▸ WHAT TO DO
The stretch wanted below opens at the line containing "How do I perform: Click the Recovery icon?" and closes at the line containing "Task: Click the Share". Please return it exactly, with no other lines.

▸ INPUT FOR THIS TASK
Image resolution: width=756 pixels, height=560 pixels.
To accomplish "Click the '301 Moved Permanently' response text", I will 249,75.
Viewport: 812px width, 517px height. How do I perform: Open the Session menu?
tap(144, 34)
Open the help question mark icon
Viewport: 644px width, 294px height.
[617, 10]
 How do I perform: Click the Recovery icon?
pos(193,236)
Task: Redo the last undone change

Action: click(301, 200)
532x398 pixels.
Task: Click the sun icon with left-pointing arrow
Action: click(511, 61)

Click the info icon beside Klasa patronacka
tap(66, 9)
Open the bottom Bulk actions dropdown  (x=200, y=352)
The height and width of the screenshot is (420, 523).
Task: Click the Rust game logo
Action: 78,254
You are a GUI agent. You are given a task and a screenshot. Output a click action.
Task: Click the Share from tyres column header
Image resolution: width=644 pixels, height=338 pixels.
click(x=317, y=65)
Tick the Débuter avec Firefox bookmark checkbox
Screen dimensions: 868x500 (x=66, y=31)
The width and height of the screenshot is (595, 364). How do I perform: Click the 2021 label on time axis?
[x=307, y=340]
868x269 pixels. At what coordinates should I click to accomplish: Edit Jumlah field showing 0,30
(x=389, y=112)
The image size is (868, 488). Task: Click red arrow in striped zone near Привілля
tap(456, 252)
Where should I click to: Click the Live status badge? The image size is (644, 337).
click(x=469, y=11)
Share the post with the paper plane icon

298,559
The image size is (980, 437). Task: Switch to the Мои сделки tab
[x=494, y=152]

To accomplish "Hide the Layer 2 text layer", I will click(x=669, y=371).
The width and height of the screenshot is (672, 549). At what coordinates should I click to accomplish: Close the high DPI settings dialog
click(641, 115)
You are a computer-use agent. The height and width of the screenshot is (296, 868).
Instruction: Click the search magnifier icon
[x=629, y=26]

▸ ANSWER BELOW
 How do I perform: Click the Recovery icon?
pos(193,236)
Task: Redo the last undone change

Action: click(301, 200)
532x398 pixels.
Task: Click the sun icon with left-pointing arrow
Action: click(511, 61)

Click the info icon beside Klasa patronacka
tap(66, 9)
Open the bottom Bulk actions dropdown  (x=200, y=352)
The height and width of the screenshot is (420, 523).
Task: Click the Rust game logo
Action: 78,254
You are a GUI agent. You are given a task and a screenshot. Output a click action.
Task: Click the Share from tyres column header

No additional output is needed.